=== PROBLEM DETAILS ===
Starting at the line that contains "1568x561 pixels. How" and stopping after the line that contains "Image resolution: width=1000", transcribe the listing below exactly; do not include any pictures.

=== PROVIDED ENTRIES ===

=-=-=-=-=

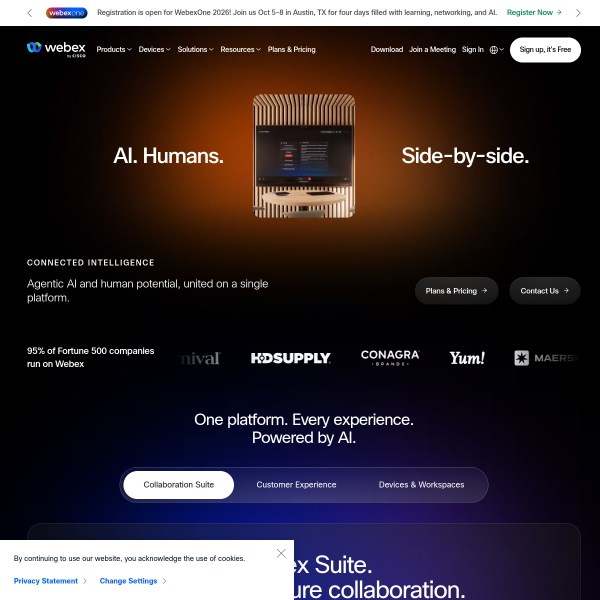The height and width of the screenshot is (600, 600).
Task: Go to previous announcement banner arrow
Action: pos(30,13)
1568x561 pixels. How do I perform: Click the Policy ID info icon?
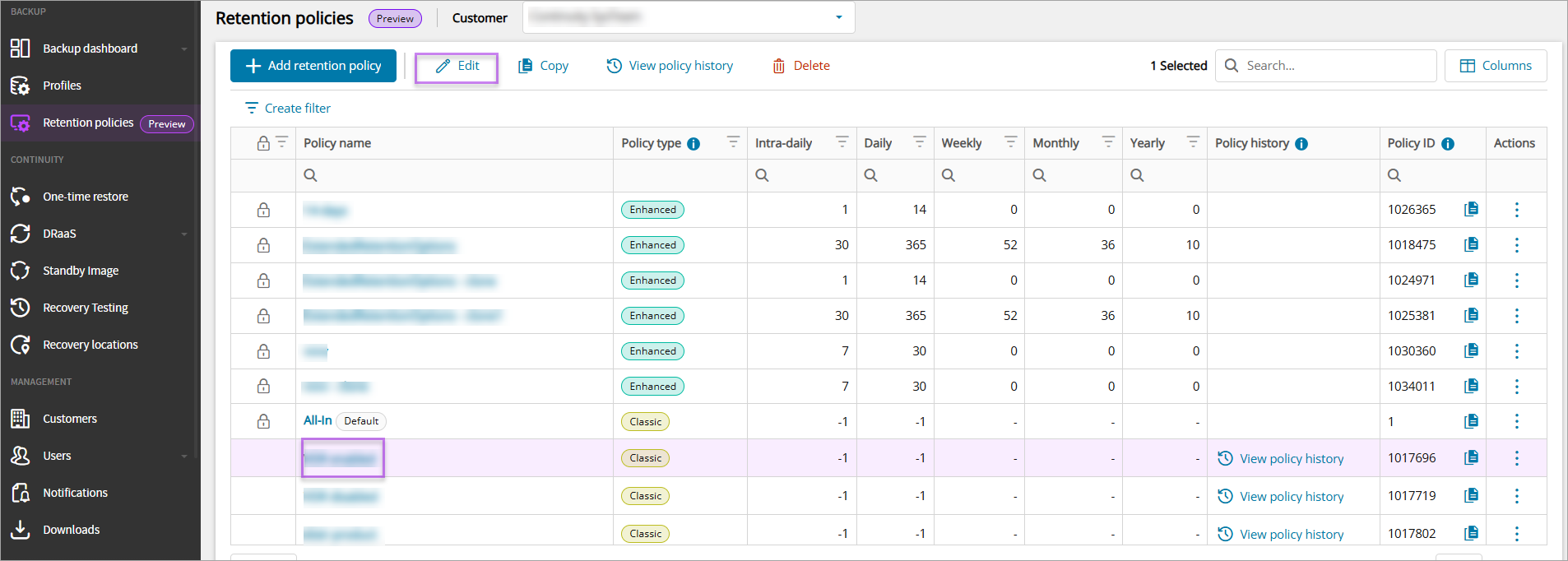(x=1448, y=144)
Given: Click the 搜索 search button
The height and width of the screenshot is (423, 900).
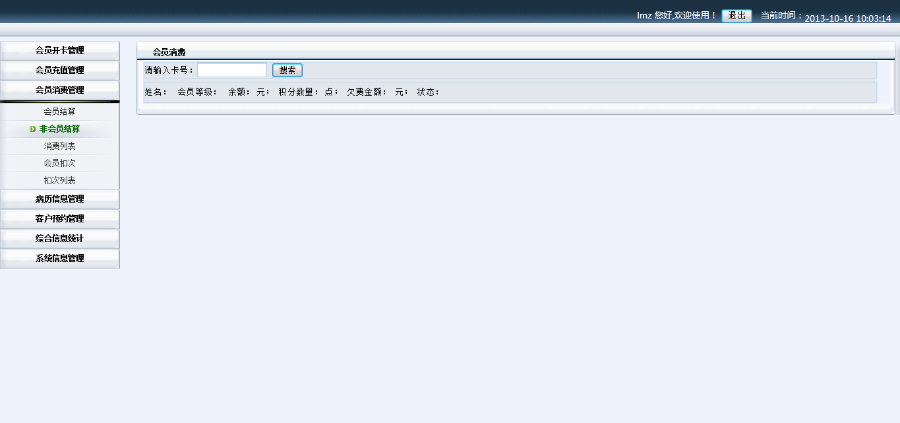Looking at the screenshot, I should pos(288,70).
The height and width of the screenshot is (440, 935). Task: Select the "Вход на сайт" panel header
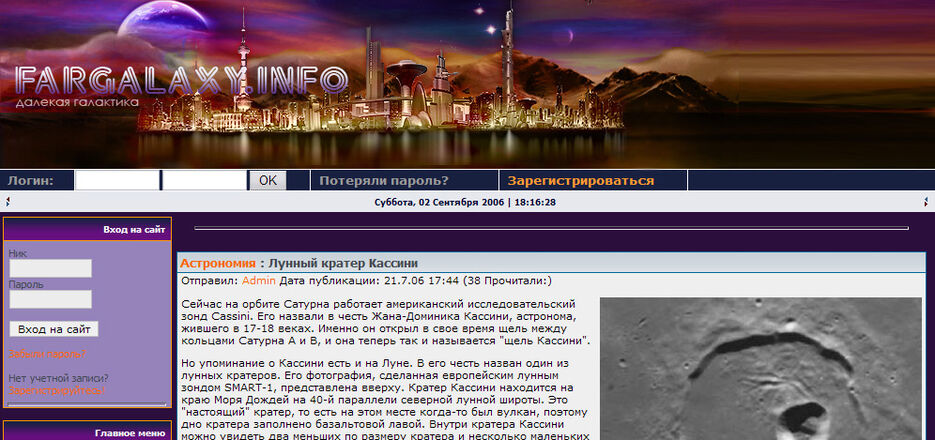tap(134, 230)
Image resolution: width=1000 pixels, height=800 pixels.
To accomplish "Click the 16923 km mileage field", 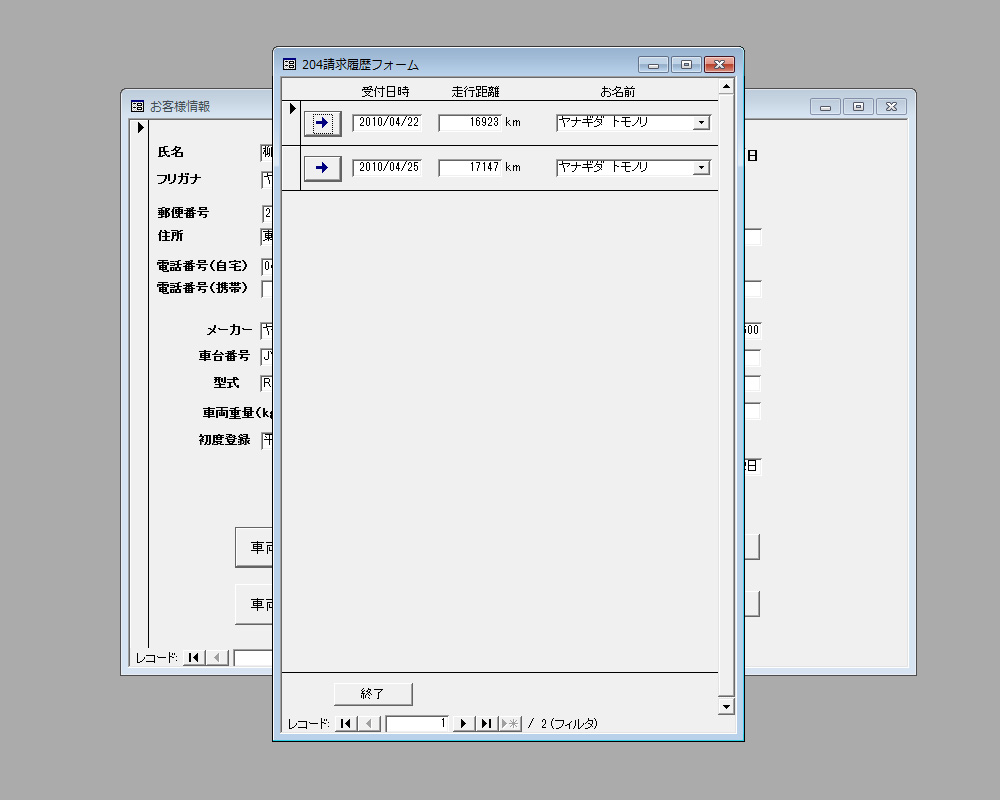I will 469,123.
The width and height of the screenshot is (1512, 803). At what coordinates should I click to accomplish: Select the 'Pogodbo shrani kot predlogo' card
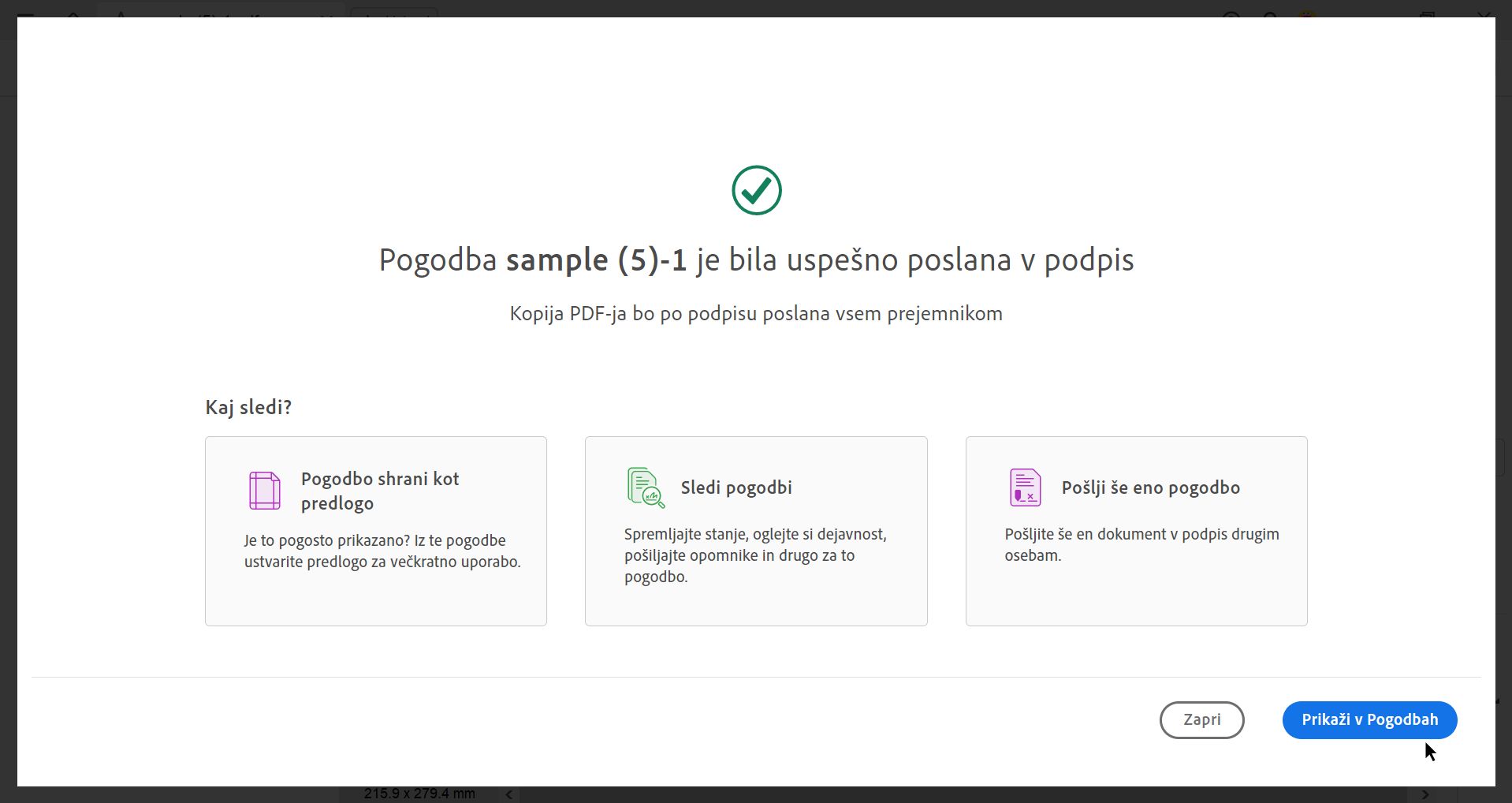tap(375, 530)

=-=-=-=-=

=== SOLUTION FOR THIS EXERCISE ===
1568x561 pixels. How do I perform: Click the Policy ID info icon?
(x=1448, y=144)
Given: Click the 搜索 search button
The height and width of the screenshot is (423, 900).
Looking at the screenshot, I should pos(288,70).
The height and width of the screenshot is (440, 935). Task: Select the "Вход на сайт" panel header
tap(134, 230)
Image resolution: width=1000 pixels, height=800 pixels.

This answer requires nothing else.